Not much new to report. My cousin Dixie has her own blog up and going. She'll be leaving for Ghana for her Peace Corps training late September. Wa-Hoo!! I'm still waiting for medical clearance. It looks like I'm going to have to get my lower Wisdom teeth out before I leave. I got a call from my doctor yesterday (Sunday). Come to find out he was working on a Sunday to get some paperwork caught up and he had some questions for me on the form he was filling out. I couldn't believe he was working on Sunday! That's dedication! Way to go Doc Murphy! My friend Jennifer MeGee told me that if you have anything wrong with you that isn't 'really wrong' then you shouldn't put it on your PC application and i'm finding that's mostly true. I've been on Paxil a few times for some depression/stress that i've gone through and I'm having to jump through SEVERAL hoops to get that cleared up. I haven't dealt with it for several years now but it's still there in my history. I've sent forms to Laura Hirleman my counselor at Campus House for her to fill out and forms to my doctor about perscriptions. It's all just delayed the process a couple of weeks.
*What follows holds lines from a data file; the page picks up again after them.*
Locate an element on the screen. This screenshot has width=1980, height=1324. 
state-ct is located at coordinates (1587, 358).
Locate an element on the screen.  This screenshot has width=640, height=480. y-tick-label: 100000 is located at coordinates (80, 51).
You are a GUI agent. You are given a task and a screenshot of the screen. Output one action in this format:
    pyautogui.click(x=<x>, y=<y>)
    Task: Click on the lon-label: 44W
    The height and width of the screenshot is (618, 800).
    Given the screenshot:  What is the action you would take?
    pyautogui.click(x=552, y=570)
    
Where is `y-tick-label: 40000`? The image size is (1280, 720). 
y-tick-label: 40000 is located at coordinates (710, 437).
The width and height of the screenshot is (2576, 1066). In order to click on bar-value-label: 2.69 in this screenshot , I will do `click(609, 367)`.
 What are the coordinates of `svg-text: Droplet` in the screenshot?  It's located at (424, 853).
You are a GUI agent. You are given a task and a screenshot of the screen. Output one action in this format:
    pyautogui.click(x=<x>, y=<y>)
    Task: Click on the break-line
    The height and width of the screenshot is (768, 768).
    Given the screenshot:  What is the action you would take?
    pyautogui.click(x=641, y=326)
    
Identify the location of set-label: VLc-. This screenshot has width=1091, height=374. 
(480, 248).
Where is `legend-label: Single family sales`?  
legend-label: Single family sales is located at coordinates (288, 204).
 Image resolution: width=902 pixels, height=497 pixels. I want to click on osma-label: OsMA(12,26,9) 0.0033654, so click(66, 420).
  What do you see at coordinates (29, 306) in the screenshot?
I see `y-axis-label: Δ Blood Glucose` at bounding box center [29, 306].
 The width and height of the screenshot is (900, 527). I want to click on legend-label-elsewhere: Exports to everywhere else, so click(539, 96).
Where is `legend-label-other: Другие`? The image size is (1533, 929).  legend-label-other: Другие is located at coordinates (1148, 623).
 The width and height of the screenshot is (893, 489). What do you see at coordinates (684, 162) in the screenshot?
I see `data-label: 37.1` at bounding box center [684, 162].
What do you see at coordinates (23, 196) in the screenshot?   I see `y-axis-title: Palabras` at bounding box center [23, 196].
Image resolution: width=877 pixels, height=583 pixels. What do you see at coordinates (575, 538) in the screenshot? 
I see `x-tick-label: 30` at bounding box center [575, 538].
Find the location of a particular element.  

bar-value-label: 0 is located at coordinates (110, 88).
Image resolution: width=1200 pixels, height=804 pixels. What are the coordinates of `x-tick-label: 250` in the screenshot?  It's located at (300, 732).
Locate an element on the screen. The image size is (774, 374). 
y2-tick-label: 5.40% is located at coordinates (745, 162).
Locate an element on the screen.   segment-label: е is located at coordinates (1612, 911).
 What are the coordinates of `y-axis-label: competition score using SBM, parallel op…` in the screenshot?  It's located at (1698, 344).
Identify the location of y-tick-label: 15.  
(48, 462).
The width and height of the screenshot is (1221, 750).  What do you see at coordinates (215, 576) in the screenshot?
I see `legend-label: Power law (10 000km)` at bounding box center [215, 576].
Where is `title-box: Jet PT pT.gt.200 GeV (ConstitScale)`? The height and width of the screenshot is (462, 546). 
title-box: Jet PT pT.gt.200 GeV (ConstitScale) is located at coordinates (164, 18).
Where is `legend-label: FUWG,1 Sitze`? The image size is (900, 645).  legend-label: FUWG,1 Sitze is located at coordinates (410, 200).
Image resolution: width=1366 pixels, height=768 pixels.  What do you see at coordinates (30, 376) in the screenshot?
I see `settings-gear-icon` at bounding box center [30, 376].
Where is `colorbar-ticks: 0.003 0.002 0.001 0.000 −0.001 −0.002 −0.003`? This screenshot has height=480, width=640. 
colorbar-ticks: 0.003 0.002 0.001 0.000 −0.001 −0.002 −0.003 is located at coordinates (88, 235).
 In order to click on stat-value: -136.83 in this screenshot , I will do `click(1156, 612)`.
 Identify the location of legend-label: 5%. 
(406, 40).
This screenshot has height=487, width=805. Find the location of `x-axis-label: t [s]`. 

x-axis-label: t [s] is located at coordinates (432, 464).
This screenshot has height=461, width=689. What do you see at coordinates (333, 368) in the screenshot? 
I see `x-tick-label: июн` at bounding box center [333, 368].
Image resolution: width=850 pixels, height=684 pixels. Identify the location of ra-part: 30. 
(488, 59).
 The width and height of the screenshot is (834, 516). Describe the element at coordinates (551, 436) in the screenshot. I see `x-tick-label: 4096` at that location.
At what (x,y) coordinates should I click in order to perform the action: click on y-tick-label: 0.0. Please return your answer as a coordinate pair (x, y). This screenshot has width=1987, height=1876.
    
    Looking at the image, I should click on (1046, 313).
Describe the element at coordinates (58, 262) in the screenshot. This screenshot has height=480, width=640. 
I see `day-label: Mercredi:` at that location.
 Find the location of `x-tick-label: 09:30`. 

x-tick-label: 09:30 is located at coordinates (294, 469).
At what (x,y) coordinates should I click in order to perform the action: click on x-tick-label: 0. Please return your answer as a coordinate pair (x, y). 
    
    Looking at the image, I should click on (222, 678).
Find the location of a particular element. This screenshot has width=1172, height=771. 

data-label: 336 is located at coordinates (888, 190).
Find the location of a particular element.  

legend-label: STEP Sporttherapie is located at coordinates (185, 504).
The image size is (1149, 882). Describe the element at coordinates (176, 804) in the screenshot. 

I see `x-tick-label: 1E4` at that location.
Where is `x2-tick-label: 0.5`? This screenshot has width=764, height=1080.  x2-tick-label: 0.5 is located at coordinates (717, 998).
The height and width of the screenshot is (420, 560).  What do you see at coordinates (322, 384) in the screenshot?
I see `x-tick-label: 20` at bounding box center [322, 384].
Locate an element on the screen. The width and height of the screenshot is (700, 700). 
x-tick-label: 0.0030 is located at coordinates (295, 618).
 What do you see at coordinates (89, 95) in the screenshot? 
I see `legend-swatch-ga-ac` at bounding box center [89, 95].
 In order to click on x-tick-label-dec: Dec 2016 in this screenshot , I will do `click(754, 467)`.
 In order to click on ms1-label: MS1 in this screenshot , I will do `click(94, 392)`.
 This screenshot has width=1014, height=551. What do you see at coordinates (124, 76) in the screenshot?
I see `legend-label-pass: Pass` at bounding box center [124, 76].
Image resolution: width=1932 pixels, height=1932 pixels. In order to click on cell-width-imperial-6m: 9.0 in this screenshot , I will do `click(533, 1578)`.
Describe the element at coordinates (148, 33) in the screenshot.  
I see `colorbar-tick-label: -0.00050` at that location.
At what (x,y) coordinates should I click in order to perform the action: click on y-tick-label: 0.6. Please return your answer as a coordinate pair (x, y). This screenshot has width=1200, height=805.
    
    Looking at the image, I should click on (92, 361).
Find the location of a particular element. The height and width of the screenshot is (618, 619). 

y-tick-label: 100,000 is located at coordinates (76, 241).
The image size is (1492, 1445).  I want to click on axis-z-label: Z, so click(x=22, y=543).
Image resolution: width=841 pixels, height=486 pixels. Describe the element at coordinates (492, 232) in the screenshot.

Kathy Doyle (who gets married in a few weeks and is then moving to NY) has agreed to take Leighla so I'm now looking for a home for Bear. She said she might be able to take both dogs. I'd hate to separate them they've been together for about a year now since Leighla was a pup, but that might be the only option. Side note, Andy got a job w/ Progressive Insurance on Wednesday and on Thursday he called me and said he bought a new 2005 Jeep! Welcome to the working class and to being in Debt, Andy!